Tsa1 and Tsa2 colocalize with ribosomes and prevent suppression of translation termination. (A) Ribosomal fractions (R) were separated from soluble components (S) by centrifugation through sucrose cushions. Proteins were separated by SDS/PAGE and Tef1, Rps3, Sup35, Tsa1, Ahp1, and Tsa2 detected by immunoblot analysis. (B) The levels of termination codon readthrough were measured using a β-gal reporter system in cultures of WT (W303), tsa1, tsa2, and tsa1 tsa2 mutants grown to exponential phase in minimal SD media. Readthrough was quantified using plasmids that carry the lacZ gene that bears a premature termination codon. Values shown are means ± SE mean from at least three independent determinations.
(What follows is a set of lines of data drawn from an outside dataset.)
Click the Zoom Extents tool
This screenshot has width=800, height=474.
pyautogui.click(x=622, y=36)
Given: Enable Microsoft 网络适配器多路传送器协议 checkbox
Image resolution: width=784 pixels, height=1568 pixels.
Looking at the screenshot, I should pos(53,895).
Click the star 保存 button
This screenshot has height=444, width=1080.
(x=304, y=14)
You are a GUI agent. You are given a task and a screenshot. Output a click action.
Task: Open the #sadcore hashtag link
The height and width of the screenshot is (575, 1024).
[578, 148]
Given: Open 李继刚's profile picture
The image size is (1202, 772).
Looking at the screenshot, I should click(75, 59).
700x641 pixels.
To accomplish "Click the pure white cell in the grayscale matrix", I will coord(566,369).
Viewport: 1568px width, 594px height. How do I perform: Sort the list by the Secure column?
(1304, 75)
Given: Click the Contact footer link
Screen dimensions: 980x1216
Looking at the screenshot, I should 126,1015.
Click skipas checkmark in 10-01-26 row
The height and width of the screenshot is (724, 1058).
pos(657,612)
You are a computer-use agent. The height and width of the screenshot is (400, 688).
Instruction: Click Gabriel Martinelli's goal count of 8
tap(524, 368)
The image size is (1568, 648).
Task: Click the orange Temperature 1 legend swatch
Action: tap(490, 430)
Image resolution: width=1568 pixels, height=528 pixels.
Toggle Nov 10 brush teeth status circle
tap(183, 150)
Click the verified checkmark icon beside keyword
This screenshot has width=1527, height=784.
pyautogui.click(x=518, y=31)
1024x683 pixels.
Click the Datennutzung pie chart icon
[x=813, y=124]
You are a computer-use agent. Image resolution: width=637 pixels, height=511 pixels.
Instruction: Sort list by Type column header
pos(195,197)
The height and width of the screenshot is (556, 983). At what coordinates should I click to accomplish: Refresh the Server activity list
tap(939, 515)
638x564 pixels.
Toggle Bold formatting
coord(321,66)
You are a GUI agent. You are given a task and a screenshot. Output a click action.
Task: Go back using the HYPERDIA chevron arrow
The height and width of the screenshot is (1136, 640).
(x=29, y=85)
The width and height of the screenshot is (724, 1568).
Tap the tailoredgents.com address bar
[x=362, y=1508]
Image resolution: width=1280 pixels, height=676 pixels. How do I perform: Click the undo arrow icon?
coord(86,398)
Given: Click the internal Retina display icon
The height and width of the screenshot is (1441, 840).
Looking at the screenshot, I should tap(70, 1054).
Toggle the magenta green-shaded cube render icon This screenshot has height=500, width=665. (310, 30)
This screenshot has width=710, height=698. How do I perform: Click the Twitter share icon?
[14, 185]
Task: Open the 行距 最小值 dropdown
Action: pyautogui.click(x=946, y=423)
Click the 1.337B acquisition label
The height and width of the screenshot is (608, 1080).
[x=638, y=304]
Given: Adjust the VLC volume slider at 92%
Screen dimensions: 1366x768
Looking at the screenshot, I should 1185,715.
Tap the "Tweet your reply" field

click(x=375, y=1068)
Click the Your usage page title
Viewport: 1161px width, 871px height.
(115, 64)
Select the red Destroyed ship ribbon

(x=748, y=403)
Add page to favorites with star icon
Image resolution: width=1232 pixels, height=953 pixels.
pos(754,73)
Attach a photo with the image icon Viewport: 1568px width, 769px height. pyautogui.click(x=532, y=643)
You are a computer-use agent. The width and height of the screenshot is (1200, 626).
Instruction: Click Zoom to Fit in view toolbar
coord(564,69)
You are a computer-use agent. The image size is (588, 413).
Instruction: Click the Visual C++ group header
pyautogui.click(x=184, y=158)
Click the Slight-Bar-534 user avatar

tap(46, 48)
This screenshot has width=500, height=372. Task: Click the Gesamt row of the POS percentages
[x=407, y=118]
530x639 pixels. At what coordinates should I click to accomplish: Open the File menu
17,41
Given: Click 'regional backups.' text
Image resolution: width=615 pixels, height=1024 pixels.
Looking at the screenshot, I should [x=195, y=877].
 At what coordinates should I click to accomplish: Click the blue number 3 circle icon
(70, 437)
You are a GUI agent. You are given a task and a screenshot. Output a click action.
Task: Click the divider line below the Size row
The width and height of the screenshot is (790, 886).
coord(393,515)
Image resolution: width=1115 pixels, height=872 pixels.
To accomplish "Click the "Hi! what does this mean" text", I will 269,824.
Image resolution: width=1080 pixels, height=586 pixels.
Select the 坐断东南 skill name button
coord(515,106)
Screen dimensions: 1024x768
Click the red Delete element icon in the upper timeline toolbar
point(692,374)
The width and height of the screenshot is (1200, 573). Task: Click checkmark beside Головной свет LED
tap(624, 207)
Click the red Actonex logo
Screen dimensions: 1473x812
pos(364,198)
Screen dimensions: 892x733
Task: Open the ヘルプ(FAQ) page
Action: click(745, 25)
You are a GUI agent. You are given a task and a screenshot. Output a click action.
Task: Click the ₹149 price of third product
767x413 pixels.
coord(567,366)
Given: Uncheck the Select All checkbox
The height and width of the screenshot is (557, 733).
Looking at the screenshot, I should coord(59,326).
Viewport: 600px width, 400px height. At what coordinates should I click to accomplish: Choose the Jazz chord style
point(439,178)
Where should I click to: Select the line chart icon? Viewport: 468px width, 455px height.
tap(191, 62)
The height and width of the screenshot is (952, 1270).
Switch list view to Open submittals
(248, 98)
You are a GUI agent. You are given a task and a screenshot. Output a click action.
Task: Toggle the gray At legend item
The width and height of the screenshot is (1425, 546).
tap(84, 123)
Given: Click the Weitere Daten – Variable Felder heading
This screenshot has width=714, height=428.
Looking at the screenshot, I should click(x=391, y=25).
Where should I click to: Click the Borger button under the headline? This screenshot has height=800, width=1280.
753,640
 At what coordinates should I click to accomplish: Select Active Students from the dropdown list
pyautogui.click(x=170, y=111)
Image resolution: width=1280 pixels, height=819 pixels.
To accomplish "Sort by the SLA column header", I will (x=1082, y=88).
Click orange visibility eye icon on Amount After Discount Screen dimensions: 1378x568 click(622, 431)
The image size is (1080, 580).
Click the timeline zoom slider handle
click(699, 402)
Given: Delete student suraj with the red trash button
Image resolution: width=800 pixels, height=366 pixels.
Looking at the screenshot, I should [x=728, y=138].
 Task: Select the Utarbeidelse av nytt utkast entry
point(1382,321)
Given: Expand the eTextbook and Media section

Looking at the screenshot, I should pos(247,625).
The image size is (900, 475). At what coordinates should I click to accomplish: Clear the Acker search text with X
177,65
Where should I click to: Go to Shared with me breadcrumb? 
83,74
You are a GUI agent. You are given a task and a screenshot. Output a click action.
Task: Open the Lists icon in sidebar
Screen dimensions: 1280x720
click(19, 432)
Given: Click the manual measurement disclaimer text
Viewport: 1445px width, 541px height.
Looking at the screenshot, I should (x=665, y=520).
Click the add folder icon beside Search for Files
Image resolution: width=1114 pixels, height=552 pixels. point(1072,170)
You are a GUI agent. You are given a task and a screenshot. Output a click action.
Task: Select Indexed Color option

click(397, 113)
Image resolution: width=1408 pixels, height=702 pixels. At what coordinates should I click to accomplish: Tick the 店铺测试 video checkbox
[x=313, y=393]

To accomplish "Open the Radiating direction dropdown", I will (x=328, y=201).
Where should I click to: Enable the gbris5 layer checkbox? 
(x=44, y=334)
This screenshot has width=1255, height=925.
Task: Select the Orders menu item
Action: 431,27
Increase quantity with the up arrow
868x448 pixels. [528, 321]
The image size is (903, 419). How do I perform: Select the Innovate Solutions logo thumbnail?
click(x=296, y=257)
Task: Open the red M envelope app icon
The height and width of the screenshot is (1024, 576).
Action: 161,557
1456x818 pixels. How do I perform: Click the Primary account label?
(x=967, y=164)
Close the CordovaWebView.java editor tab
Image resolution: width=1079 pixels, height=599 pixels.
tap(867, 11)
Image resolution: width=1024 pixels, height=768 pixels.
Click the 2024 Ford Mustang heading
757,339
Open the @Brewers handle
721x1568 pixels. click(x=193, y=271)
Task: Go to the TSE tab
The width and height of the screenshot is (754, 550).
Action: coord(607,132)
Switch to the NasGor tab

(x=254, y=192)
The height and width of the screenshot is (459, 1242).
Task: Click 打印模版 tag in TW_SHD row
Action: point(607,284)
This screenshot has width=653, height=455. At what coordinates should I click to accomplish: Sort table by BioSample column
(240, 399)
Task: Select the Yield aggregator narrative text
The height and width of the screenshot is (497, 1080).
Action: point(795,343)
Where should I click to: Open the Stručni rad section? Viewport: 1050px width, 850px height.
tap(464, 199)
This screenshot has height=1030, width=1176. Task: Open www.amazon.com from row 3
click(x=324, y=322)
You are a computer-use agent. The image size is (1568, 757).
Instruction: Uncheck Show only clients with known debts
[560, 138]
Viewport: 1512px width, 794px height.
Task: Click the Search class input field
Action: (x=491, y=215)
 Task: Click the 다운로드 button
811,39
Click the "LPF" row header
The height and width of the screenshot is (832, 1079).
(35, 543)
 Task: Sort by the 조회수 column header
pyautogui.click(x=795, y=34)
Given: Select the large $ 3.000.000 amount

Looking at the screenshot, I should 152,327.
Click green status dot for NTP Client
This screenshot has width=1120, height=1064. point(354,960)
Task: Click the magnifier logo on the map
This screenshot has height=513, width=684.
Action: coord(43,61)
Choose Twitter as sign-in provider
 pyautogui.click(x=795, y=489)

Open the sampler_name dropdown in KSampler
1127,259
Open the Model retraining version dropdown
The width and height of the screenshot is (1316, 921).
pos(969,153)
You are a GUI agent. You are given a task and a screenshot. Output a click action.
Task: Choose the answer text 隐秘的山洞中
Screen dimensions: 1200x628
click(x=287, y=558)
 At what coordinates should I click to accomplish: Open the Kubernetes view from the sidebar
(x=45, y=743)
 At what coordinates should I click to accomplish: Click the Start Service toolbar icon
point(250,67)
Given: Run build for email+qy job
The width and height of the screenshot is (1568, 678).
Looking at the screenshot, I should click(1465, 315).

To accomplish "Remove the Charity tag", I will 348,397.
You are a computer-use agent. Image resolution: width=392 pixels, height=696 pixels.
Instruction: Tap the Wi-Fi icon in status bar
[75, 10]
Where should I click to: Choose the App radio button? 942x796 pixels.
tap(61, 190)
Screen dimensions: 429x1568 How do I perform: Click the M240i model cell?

Readthrough is expressed as a proportion of control β-gal levels, measured in transformants carrying the control plasmid that carries the WT lacZ gene.

Fig. 2.

The Tsa1 and Tsa2 Prxs protect against Sup35 prion formation. (A) Subcellular distribution of Sup35 in WT (W303), tsa1, tsa2, and tsa1 tsa2 mutant cells grown to exponential phase in minimal SD media. Subcellular fractionation analysis of Sup35 was performed as described in Experimental Procedures using an anti-Sup35 polyclonal antibody. (T, total crude extract; S, soluble fraction; P, pellet fraction.) Representative gels are shown from at least three independent repeats. (B) Fluorescence micrographs of the W303 WT and tsa1 tsa2 mutant and [PSI⁺] and [psi⁻] derivatives of 74D-694 carrying plasmid p6442 (CUP1-SUP35NM-GFP). (C) Detection of SDS-resistant Sup35 aggregates by SDD-AGE in cell lysates from WT (W303) tsa1, tsa2, and tsa1 tsa2 mutants, and [psi⁻] [pin⁻], [psi⁻] [PIN⁺], and [PSI⁺] [PIN⁺] derivatives of 74D-694. The tsa1 tsa2 mutant was also grown in the presence of 3 mM GdnHCl. (D) WT (74D-694) and tsa1 tsa2 mutants were streaked on YEPD media and colony color visualized after 3 d growth. (E) [PSI⁺] prion formation was assayed in the WT (74D-694) and mutant strains by pink/white colony formation and growth on minimal media in the absence of adenine.

Fig. 3.

Prion formation in the tsa1 tsa2 mutant requires oxygen. (A) Subcellular distribution of Sup35 in the tsa1 tsa2 mutant cells containing WT Tsa1 (pTSA1) or cysteine mutants of Tsa1 (pTSA1^C47S, pTSA1^C170S, pTSA1^{C47S, C170S}) as the sole source of TSA1. (B) [PSI⁺] prion formation assayed in cured [psi⁻] [pin⁻] and noncured WT (W303) [psi⁻] [PIN⁺] and tsa1 tsa2 [PSI⁺] [PIN⁺] mutant strains assayed by growth on canavanine. The can1-100 allele in W303 contains a UAA nonsense mutation and translation termination at this stop codon confers resistance to canavanine. Cells were grown to stationary phase, diluted to A₆₀₀s of 1.0, 0.1, and 0.01, and spotted onto minimal SD plates containing 80 μg/mL canavanine under aerobic or anaerobic conditions. (C) Subcellular distribution of Sup35 in the WT W303 [psi⁻] [PIN⁺], tsa1 tsa2 [PSI⁺] [PIN⁺] mutant, and [PSI⁺] [PIN⁺] derivatives of 74D-694. Cells were grown under aerobic or anaerobic conditions in minimal SD media as described in the text.

Fig. 4.

[PSI⁺] prion formation is induced by oxidative stress. (A) Subcellular distribution of Sup35 in cured and noncured WT (W303) and tsa1 tsa2 mutants grown in minimal SD media and treated with 100 μM H₂O₂ for 20 h. The levels of termination codon readthrough (B) and cell viability (C) were measured for the same strains and growth conditions as described in A. Percentage survival is expressed relative to untreated cultures.